人的資本開示の義務化から3年。いま求められているのは、単なる数字の羅列ではなく、経営戦略と連動した「未来の物語」だ。投資家の視点を知ることは、人事施策を企業価値へつなげる鍵となる。楽天やNECグループでIRを歴任し、さまざまな有力投資家にインタビューした『有力投資家が明かす「株価」と「採用」に効く人的資本経営』の著者である市川氏に、投資家が人事組織に寄せる「本音」と、これからの人的資本経営について聞いた。
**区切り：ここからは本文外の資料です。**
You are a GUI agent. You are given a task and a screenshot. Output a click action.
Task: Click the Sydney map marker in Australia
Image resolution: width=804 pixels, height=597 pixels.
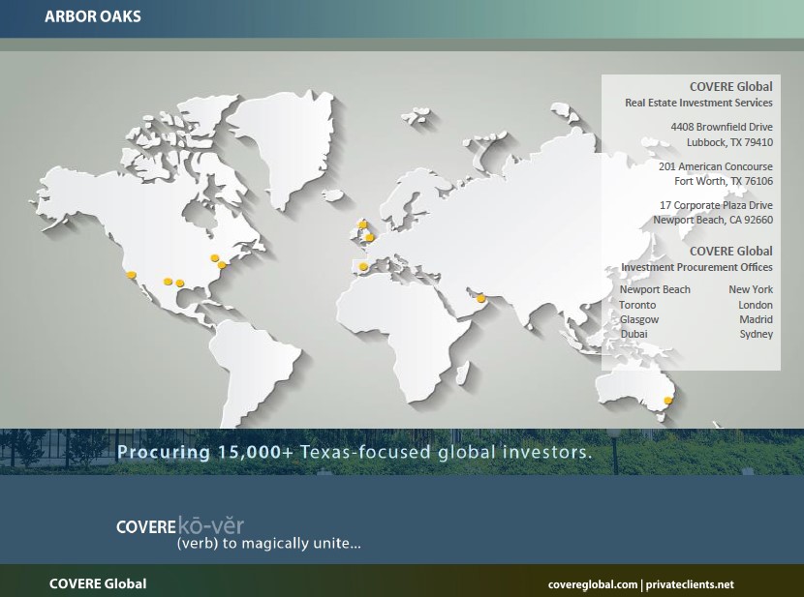coord(667,400)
──人事担当者にとって「投資家」とはどのような存在なのでしょうか?

市川:大企業のCHO(最高人事責任者)でもない限り、投資家と直接対話する機会を持てない人事担当者がほとんどです。そのため、投資家に対して「利益を重視し、人をコストとしか見ていない“怖い人”」という印象がある方もいるのではないでしょうか。今回、書籍を執筆した背景には、そうした先入観を払拭したいという狙いもありました。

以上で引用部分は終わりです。